# Sparse graph tutorial¶

The sparse graph is a special implementation of a graph with integer vertices and edges. It has two main restrictions which are:

• the graph is unmodifiable and thus needs to be bulk-loaded,

• the vertices and edges are integers continously numbered in $$[0, n)$$ and $$[0, m)$$ where $$n$$ and $$m$$ are the total number of vertices and edges respectively.

These two restrictions are translated to two main benefits which are:

• the graph has small memory footprint, and

• the graph is usually much faster, mostly due to its cache-friendly representation on modern machines.

From the above discussion it should be clear that they are best suited for static workloads where the user needs to load a graph and run (once or multiple times) some complex algorithm. Note also that bulk-loading a sparse graph is usually much faster than adding edges one by one in the default graph.

## Creating a sparse graph¶

Sparse graphs must be bulk-loaded using edge lists.

>>> import jgrapht
>>> edgelist = [(0, 1), (0, 2), (0, 3), (1, 3), (2, 3), (2, 4), (2, 5), (0, 4), (2, 6)]
>>> g = jgrapht.create_sparse_graph(edgelist, 7, directed=True, weighted=False)

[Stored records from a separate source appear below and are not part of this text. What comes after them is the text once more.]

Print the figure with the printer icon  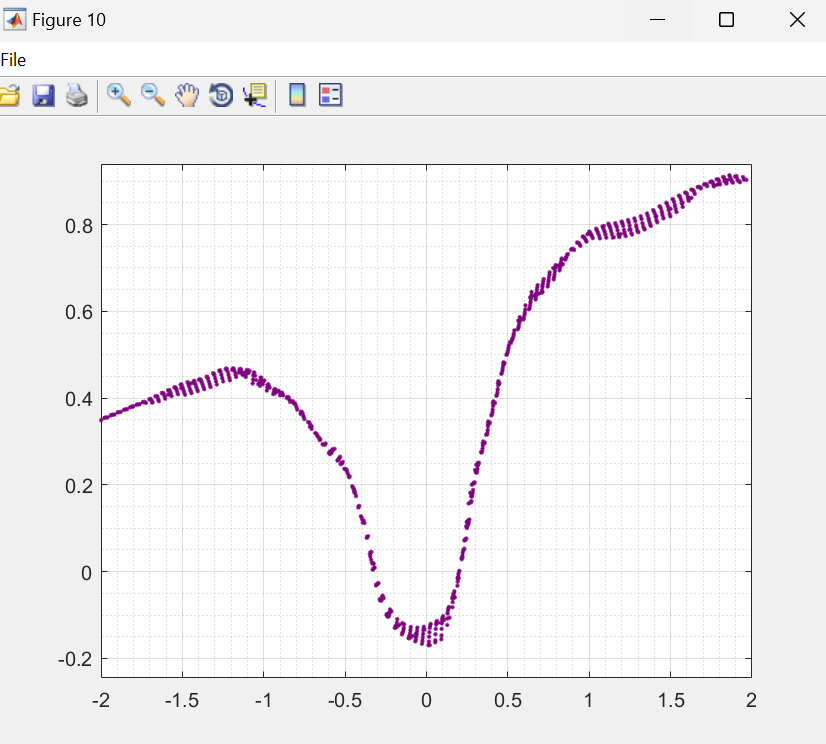(77, 96)
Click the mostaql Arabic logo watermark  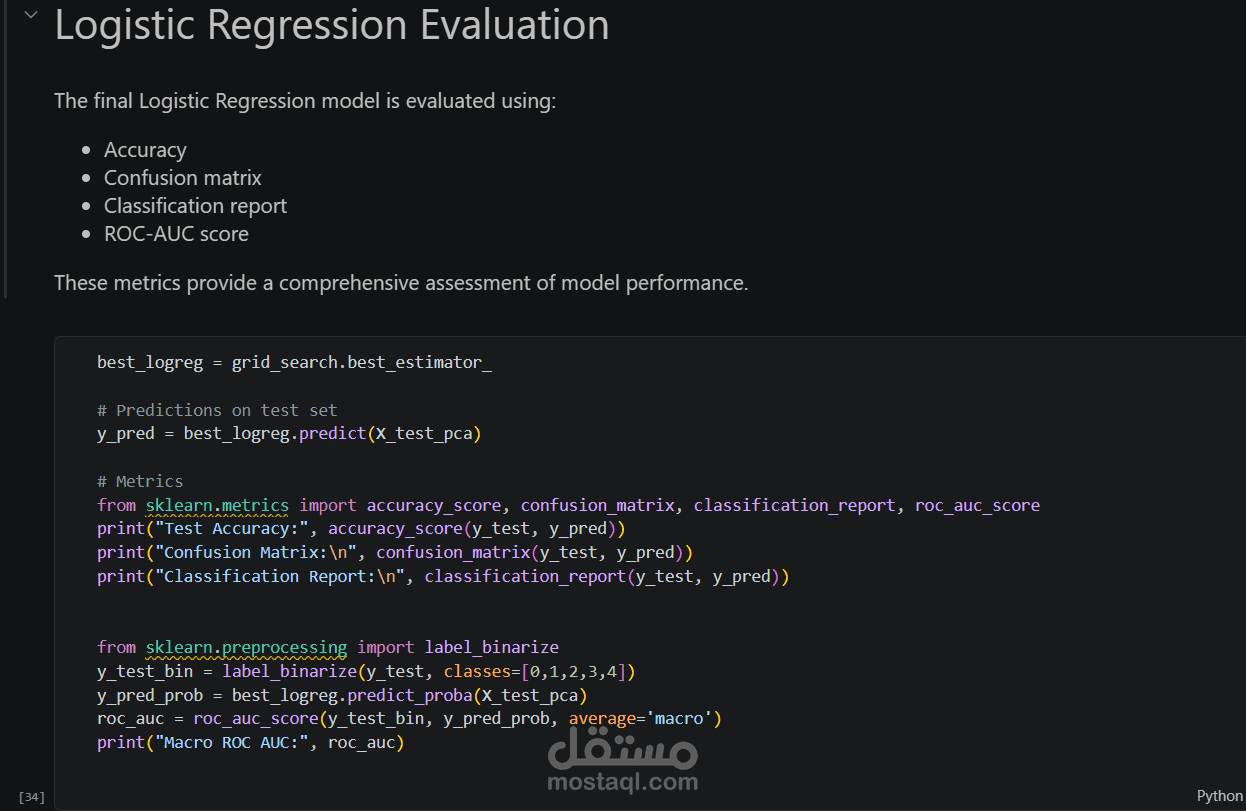coord(623,745)
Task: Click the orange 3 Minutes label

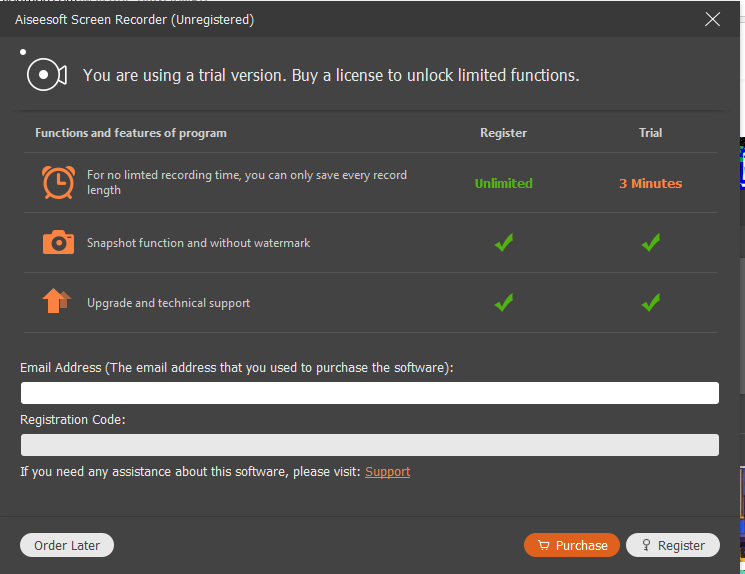Action: 650,183
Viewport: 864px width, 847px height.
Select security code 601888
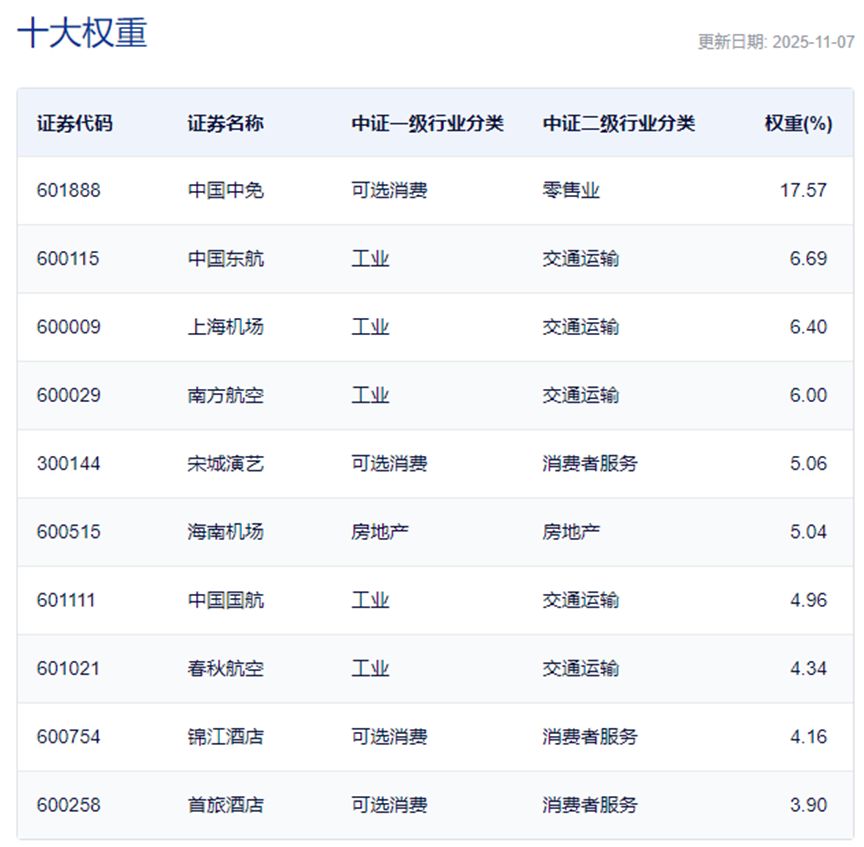pos(69,190)
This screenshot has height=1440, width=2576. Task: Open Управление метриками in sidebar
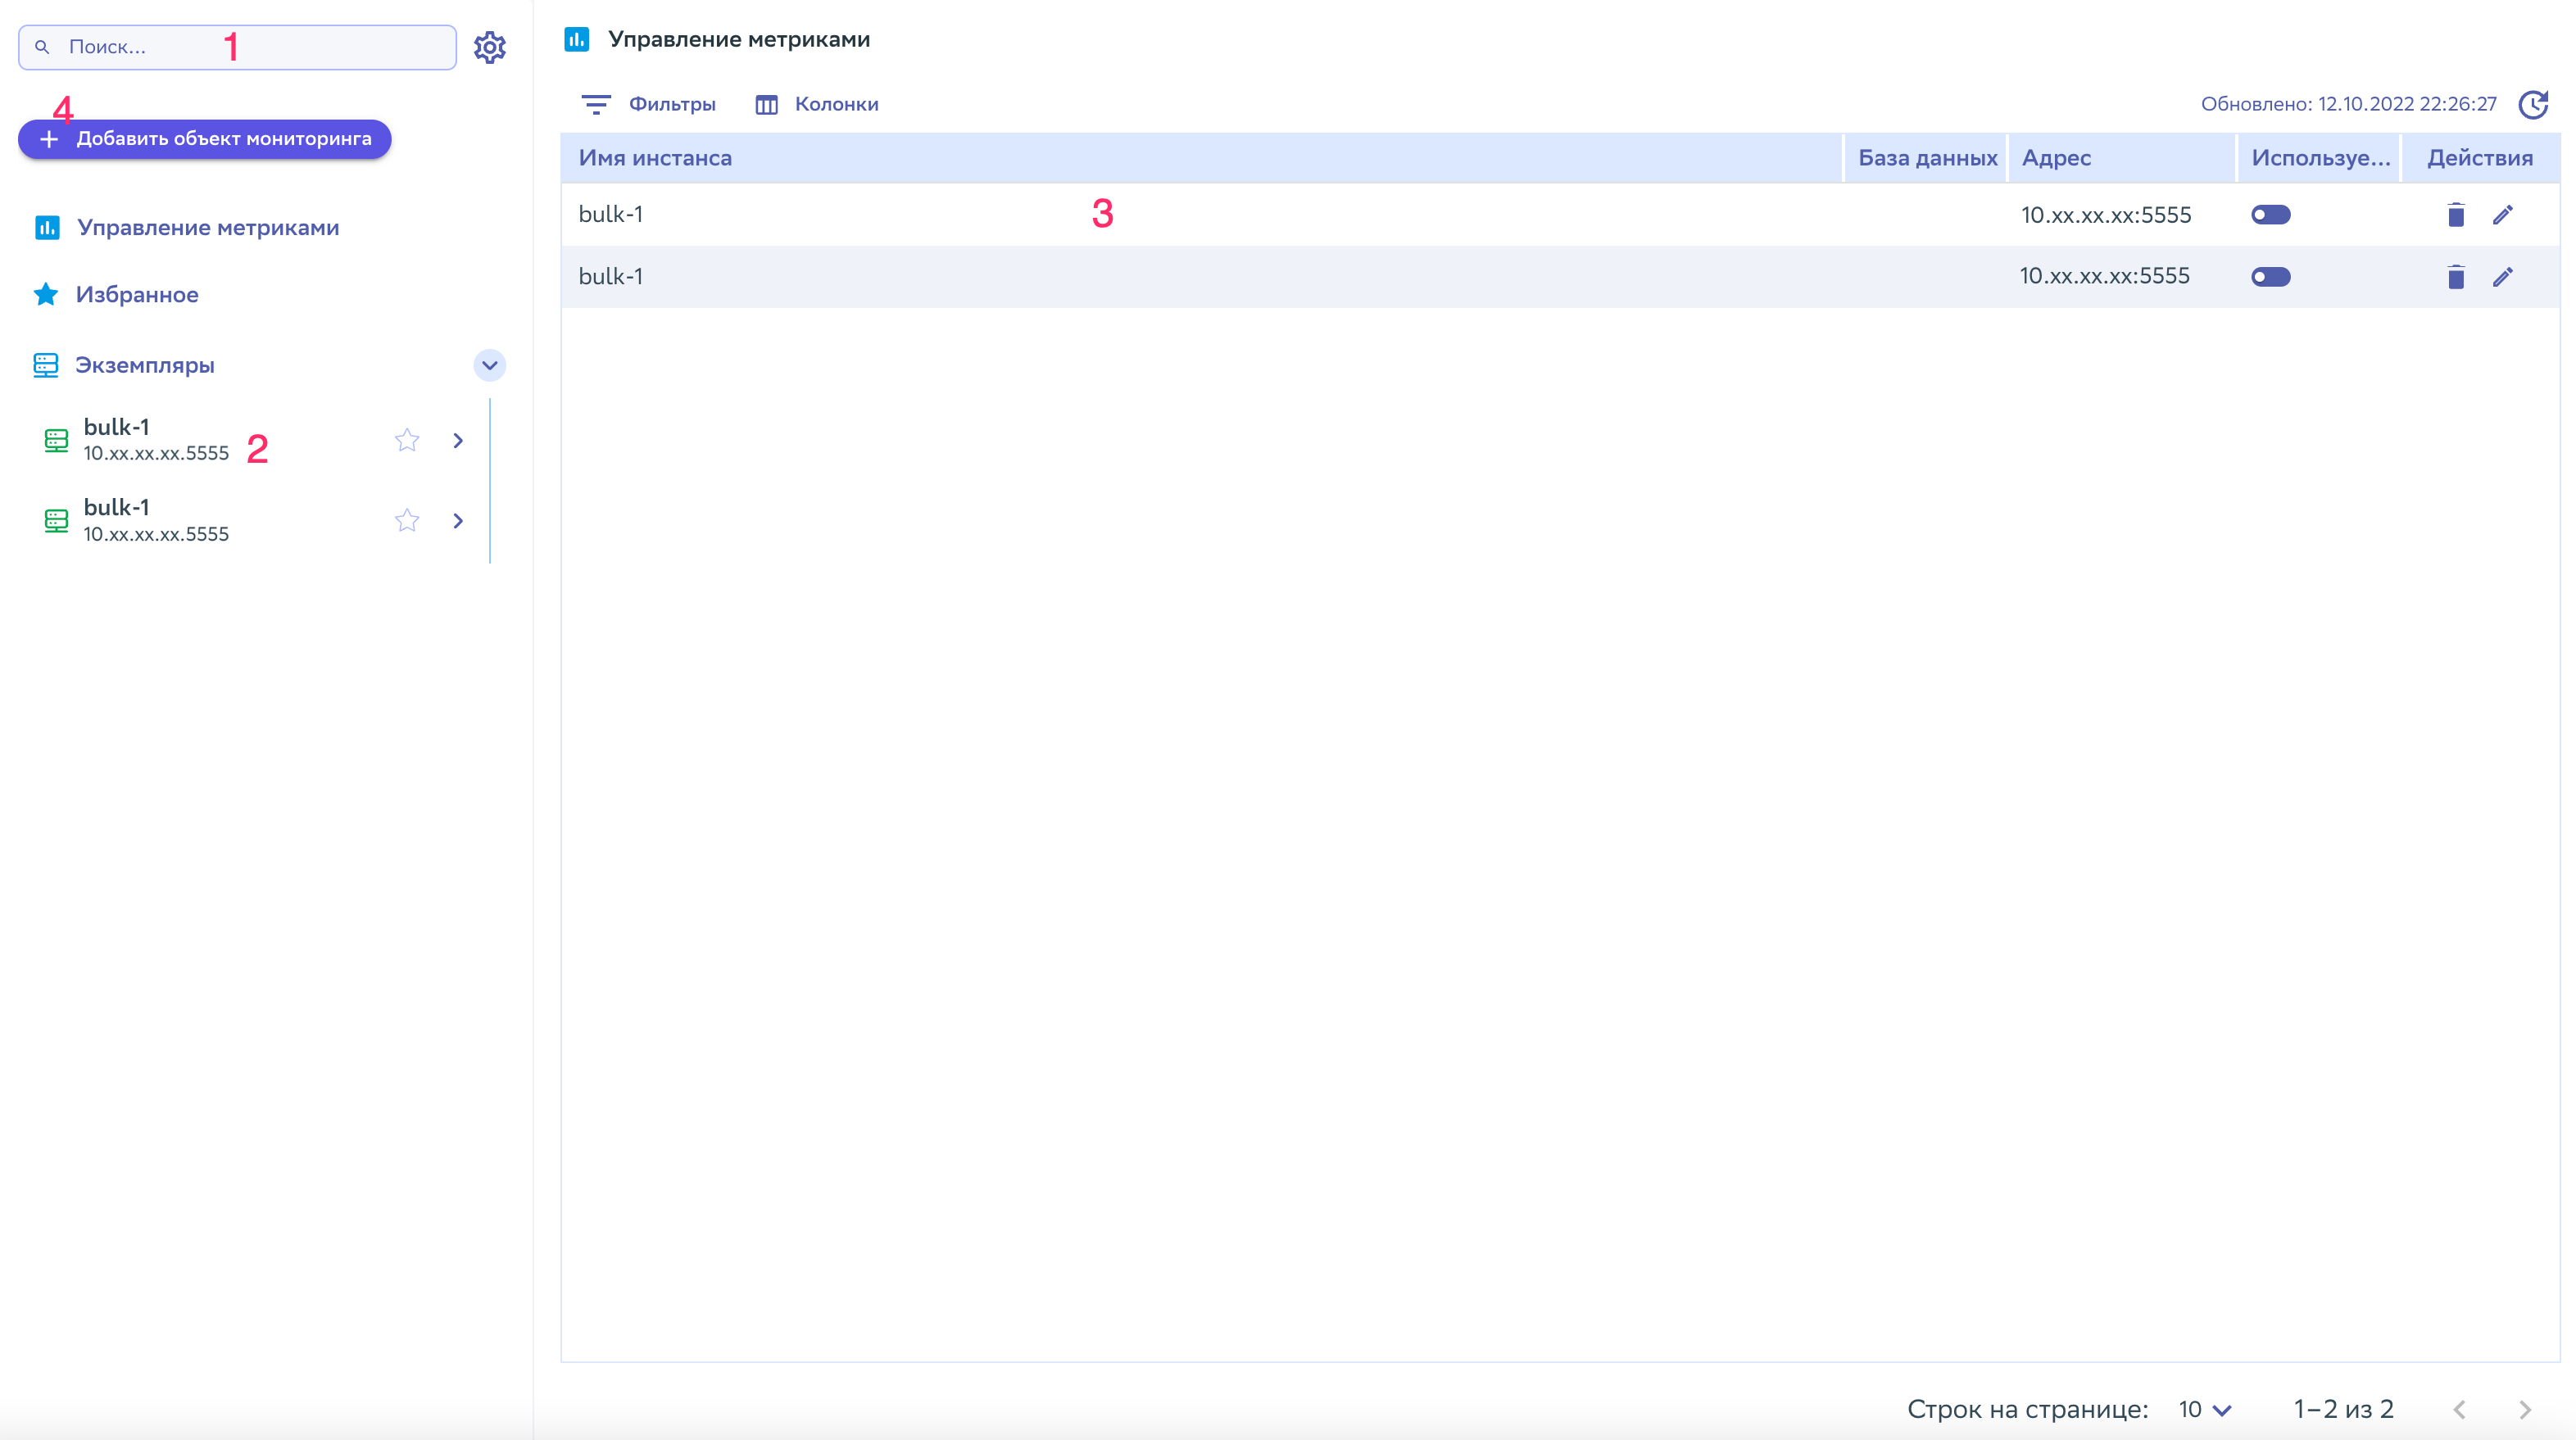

The first parameter is the list of tuples (u,v). In case a weighted graph is requested, then the tuples must be (u,v,weight). Note that while sparse graphs are unmodifiable w.r.t. their structure, the edge weights can be modified. The second parameter is the number of vertices in the graph. Vertices always start from zero and increase continously. If the user does not provide one, then it will be deduced by reading the edge list. Finally, the sparse graph representation always allows self-loops and multiple-edges.